How do you or anyone else plan to fix this patient? I don't know of a single person that has taken a patient in traumatic arrest to the hospital and had them survive. Actually I don't know of any traumatic arrest anywhere that has been revived. I'm sure its happened, but to a full life with mental capacity, I highly doubt it.

If a patient has suffered exsanguinating blood loss to the point of extremis no amount of chest compressions, saline and ventilations is going to bring them back.

I had a patient shot DIRECTLY in the heart. I had to transport him and perform CPR. Had the patient had textbook anatomy, the shot would of perfectly transected the heart. Absolutely ridiculous. But these are the patients we expect to save and our medical directors apparently believe it too.

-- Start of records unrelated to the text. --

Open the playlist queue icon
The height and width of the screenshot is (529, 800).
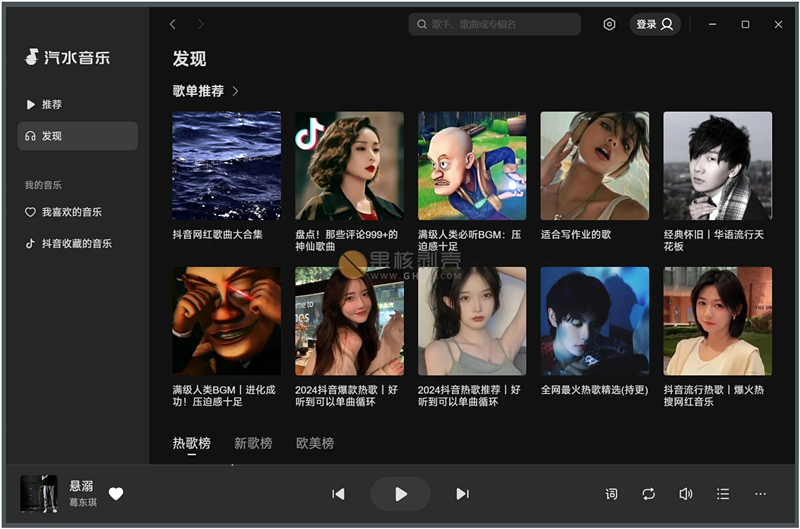click(723, 494)
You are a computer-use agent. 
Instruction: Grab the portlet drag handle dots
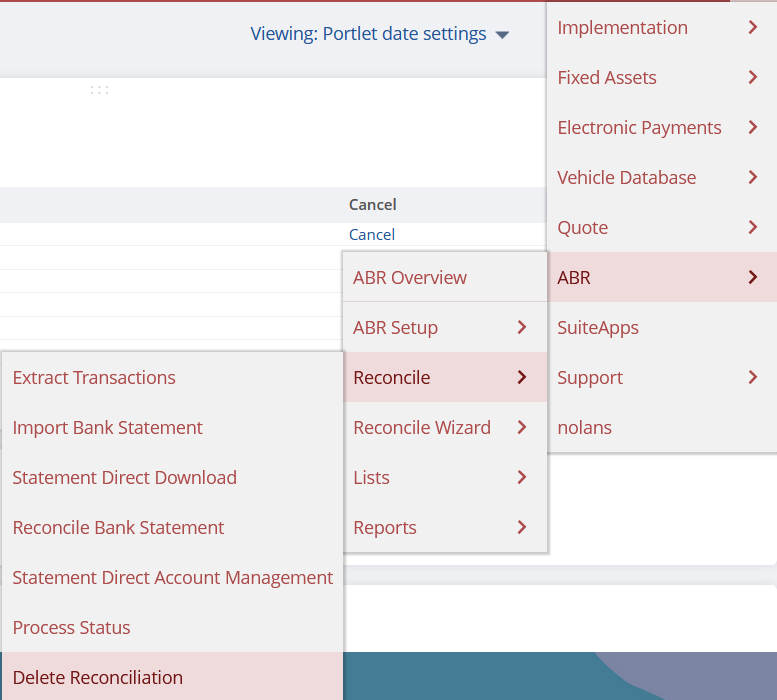point(99,90)
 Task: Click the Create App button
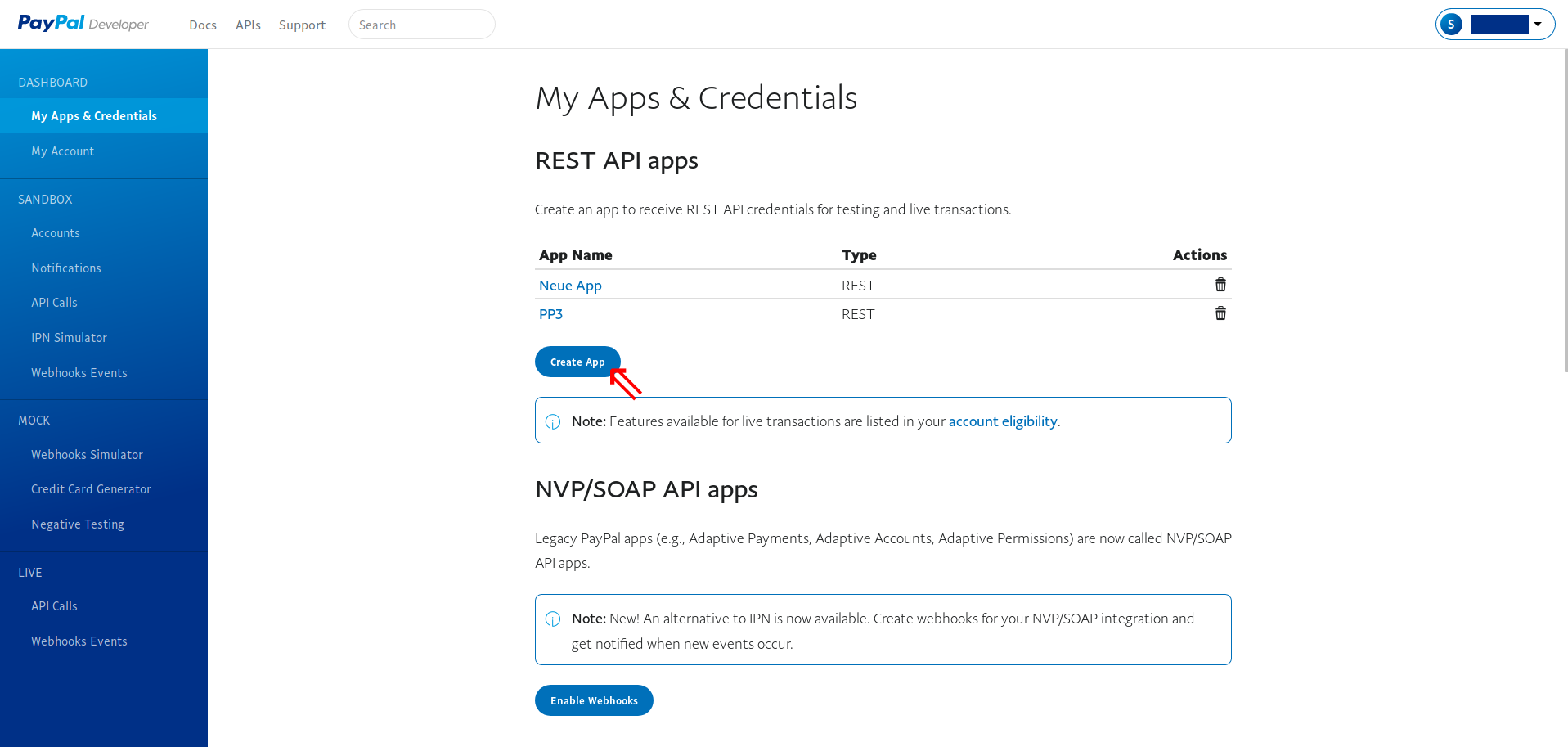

A patient in traumatic arrest is not going to arrive in the ER, immediately go to surgery and be miraculously revived. Maybe if Vene was the surgeon but otherwise...come on...

Also, money is an issue. What physician in their right mind is going to send a patient in traumatic arrest to surgery?

There is a reason its called irreversible shock...

So just to be clear if you find a guy on the sidewalk with two bullet holes in his chest no pulse you're not going to work him?
 
So just to be clear if you find a guy on the sidewalk with two bullet holes in his chest no pulse you're not going to work him?

Correct , though I am sure a lot of ppl I work with want would run it. Then again we are 15 min to a smaller community hospital and an hour to the nearest trauma center which is only a level 3 (not sure how it translates to the us trauma system)
 
why in the world would you work a trauma DOA?
 
Ok other than rapid fluid/blood product infusion why would you want to do your best to get two large bore IVs started on this guy as soon as possible?

First correct answer gets a patch :)

As the loss of blood increases the BP rises then falls, as the BP falls the veins/arteries shrink making it harder to get a stick
 
So just to be clear if you find a guy on the sidewalk with two bullet holes in his chest no pulse you're not going to work him?

In NYC I'm required to work him. But I will probably get on the phone and ask for a pronouncement instead of transport.

Why disturb the crime scene for no reason? Granted it isn't an immediately mortal injury but if it was bad enough to take a man's life, it isn't going to be fixed.